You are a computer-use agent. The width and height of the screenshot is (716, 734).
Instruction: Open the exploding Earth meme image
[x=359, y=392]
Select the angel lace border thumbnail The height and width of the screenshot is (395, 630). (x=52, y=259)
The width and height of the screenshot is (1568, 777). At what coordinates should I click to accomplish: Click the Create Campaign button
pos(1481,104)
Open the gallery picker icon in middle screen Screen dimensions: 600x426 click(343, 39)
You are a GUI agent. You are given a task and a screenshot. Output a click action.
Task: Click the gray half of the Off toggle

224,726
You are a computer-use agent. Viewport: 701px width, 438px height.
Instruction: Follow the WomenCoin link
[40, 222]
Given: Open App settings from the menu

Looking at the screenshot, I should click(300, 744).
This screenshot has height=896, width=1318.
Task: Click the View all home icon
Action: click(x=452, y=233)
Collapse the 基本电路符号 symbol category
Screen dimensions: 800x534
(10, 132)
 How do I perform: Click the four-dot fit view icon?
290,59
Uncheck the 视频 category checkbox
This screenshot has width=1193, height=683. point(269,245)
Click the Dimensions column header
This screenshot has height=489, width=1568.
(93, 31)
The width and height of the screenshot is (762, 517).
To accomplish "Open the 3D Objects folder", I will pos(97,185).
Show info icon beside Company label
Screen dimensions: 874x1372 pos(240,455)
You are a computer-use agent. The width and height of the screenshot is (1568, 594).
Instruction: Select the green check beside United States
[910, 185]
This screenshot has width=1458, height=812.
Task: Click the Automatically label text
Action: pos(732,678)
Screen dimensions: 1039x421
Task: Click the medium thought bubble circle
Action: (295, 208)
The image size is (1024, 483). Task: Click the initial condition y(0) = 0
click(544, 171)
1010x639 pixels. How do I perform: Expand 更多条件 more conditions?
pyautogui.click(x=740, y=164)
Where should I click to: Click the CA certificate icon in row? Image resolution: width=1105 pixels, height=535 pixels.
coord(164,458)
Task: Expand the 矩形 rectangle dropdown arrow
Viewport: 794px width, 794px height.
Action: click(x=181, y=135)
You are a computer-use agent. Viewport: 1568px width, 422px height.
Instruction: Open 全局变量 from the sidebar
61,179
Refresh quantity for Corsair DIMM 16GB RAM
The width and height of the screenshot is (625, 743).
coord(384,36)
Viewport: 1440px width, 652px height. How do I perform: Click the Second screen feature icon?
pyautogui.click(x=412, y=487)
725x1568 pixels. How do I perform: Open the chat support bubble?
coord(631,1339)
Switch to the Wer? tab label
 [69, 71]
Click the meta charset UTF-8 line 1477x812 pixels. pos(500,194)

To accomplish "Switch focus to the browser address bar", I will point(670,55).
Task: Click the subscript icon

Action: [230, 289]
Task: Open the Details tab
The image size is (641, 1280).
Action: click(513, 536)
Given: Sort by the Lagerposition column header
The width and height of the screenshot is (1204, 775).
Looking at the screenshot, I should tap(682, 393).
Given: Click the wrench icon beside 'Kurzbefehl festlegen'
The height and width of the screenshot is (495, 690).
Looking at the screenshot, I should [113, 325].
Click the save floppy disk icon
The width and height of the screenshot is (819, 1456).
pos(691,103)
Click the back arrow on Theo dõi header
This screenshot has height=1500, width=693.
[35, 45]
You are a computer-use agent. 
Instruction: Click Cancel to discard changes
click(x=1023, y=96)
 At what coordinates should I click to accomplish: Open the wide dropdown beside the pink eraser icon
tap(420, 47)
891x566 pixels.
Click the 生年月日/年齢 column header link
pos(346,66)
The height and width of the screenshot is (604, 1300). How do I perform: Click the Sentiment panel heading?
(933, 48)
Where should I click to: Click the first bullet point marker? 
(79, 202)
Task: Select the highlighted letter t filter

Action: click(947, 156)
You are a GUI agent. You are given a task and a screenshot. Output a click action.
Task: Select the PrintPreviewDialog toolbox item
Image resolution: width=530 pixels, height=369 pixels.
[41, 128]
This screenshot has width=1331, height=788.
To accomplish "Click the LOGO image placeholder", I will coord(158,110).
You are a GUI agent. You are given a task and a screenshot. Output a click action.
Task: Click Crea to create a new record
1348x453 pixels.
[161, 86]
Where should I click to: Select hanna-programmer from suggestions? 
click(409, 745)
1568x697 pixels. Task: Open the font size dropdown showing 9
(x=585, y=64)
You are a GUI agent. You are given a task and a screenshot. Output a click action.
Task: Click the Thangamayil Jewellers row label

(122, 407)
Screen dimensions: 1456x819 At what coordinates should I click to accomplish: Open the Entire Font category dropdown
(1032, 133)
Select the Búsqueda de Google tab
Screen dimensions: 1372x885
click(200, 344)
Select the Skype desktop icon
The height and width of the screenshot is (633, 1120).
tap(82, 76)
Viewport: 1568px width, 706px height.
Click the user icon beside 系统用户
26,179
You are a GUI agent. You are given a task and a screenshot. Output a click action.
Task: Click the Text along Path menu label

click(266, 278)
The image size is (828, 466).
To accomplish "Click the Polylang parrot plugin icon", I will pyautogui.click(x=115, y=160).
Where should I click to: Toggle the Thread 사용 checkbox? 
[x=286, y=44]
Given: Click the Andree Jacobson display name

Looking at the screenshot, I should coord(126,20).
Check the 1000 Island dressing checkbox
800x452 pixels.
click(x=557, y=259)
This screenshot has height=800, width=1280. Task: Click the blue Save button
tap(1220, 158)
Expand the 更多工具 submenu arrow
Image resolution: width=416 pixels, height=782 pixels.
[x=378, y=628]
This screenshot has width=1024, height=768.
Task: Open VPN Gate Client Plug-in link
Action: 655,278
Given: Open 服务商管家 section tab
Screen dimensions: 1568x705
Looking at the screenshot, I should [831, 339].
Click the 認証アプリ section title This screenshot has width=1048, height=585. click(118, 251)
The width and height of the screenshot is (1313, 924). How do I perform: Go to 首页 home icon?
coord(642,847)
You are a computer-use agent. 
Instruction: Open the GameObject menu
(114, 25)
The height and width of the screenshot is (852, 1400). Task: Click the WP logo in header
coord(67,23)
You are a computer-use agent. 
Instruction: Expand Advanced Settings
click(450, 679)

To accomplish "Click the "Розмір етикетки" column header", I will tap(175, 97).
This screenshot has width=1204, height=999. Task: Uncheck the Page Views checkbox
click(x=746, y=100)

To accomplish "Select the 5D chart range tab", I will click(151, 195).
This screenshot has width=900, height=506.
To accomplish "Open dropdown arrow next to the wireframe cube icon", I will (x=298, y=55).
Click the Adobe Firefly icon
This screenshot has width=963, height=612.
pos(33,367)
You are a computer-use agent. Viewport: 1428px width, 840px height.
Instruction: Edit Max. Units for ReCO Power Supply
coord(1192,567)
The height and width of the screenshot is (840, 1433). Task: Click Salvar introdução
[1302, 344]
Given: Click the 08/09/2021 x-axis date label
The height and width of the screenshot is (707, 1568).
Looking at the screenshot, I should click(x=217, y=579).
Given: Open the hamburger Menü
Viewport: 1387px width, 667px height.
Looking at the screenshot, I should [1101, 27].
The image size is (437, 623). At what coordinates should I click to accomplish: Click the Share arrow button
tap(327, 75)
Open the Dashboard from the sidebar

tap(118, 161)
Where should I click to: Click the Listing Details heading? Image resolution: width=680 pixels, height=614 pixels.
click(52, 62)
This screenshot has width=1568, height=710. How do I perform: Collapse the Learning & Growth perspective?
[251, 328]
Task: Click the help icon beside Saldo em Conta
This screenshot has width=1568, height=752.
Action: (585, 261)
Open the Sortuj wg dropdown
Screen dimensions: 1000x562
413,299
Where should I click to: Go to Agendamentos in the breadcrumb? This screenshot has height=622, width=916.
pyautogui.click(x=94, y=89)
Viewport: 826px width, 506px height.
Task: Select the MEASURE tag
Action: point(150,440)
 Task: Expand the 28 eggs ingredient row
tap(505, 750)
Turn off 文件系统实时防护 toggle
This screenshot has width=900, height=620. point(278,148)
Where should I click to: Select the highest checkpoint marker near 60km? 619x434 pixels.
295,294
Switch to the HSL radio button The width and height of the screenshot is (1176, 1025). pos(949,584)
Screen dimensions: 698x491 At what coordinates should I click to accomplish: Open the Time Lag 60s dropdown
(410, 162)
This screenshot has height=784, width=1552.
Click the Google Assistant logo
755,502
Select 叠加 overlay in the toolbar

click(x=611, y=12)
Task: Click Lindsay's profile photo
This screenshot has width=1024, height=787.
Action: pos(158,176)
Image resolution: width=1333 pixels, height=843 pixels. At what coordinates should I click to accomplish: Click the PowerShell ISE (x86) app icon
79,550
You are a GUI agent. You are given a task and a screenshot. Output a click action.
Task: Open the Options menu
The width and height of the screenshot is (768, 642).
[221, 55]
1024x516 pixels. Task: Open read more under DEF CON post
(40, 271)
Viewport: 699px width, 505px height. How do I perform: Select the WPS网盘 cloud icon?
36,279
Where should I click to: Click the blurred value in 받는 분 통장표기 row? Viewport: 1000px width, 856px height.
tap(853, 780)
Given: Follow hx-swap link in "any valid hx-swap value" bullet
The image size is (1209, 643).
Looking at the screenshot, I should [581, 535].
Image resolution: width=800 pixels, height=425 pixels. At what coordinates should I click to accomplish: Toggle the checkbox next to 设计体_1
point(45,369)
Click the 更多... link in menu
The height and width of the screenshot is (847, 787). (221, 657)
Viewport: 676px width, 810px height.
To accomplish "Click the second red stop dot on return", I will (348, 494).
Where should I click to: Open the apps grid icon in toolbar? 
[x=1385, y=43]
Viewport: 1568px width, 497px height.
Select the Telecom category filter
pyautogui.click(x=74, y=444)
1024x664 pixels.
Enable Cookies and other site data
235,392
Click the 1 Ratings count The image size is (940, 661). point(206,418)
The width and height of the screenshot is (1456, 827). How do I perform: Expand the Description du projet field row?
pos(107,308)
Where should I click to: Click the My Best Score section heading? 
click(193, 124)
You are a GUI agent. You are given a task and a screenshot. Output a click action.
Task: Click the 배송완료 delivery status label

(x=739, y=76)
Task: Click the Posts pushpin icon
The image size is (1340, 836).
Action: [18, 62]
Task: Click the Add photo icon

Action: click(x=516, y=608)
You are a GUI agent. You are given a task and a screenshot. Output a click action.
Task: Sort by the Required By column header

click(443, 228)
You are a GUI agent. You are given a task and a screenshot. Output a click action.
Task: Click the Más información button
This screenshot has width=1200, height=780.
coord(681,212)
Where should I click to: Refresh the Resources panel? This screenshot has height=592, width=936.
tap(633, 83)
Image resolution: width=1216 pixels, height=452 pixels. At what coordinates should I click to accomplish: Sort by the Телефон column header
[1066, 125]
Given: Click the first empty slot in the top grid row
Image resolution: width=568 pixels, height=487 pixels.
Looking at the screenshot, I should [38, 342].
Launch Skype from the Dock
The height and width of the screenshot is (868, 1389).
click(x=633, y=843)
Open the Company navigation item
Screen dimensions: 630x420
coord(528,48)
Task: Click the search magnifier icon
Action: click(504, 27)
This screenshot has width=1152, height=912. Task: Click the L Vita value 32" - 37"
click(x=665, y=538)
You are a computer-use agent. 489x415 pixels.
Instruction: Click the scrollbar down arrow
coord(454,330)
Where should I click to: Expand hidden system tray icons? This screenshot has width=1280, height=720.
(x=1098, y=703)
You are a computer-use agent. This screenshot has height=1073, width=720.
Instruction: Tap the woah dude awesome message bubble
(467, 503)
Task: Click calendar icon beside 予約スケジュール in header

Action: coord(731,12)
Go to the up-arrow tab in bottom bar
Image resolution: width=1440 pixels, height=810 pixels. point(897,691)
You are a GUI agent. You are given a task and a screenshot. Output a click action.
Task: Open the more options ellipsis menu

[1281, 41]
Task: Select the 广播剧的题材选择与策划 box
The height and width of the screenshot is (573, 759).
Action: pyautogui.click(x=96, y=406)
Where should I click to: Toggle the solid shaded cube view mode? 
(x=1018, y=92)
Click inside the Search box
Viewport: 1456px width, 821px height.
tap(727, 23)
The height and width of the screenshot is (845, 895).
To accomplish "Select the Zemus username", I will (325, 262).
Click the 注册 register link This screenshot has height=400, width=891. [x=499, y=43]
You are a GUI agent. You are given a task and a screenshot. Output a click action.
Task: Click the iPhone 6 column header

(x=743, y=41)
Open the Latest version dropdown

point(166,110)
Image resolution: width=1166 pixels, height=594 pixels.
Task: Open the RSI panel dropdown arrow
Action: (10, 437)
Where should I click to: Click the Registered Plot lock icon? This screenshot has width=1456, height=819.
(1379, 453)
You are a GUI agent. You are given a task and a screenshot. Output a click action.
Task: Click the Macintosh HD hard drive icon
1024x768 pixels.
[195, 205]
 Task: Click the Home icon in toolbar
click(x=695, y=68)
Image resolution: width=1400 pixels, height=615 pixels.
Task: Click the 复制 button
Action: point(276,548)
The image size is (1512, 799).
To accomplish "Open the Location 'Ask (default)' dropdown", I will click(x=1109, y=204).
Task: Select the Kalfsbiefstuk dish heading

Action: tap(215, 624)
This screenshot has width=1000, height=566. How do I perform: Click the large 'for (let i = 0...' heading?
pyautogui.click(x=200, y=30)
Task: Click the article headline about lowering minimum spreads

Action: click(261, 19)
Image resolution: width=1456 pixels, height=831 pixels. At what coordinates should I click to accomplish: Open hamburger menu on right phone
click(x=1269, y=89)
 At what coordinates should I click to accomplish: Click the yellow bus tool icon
________________________
## TASK DIRECTIONS
Rewrite the data between the lines holding "Open the gallery" and "coord(164,458)", inclusive, with "Instruction" replaced by "Command" and nothing else changed.

## REPLY TO THE EXERCISE
Open the gallery picker icon in middle screen Screen dimensions: 600x426 click(343, 39)
You are a GUI agent. You are given a task and a screenshot. Output a click action.
Task: Click the gray half of the Off toggle

224,726
You are a computer-use agent. Viewport: 701px width, 438px height.
Command: Follow the WomenCoin link
[40, 222]
Given: Open App settings from the menu

Looking at the screenshot, I should click(300, 744).
This screenshot has height=896, width=1318.
Task: Click the View all home icon
Action: click(x=452, y=233)
Collapse the 基本电路符号 symbol category
Screen dimensions: 800x534
(10, 132)
 How do I perform: Click the four-dot fit view icon?
290,59
Uncheck the 视频 category checkbox
This screenshot has width=1193, height=683. point(269,245)
Click the Dimensions column header
This screenshot has height=489, width=1568.
(93, 31)
The width and height of the screenshot is (762, 517).
To accomplish "Open the 3D Objects folder", I will pos(97,185).
Show info icon beside Company label
Screen dimensions: 874x1372 pos(240,455)
You are a computer-use agent. The width and height of the screenshot is (1568, 594).
Command: Select the green check beside United States
[910, 185]
This screenshot has width=1458, height=812.
Task: Click the Automatically label text
Action: pos(732,678)
Screen dimensions: 1039x421
Task: Click the medium thought bubble circle
Action: (295, 208)
The image size is (1024, 483). Task: Click the initial condition y(0) = 0
click(544, 171)
1010x639 pixels. How do I perform: Expand 更多条件 more conditions?
pyautogui.click(x=740, y=164)
Where should I click to: Click the CA certificate icon in row? Image resolution: width=1105 pixels, height=535 pixels.
coord(164,458)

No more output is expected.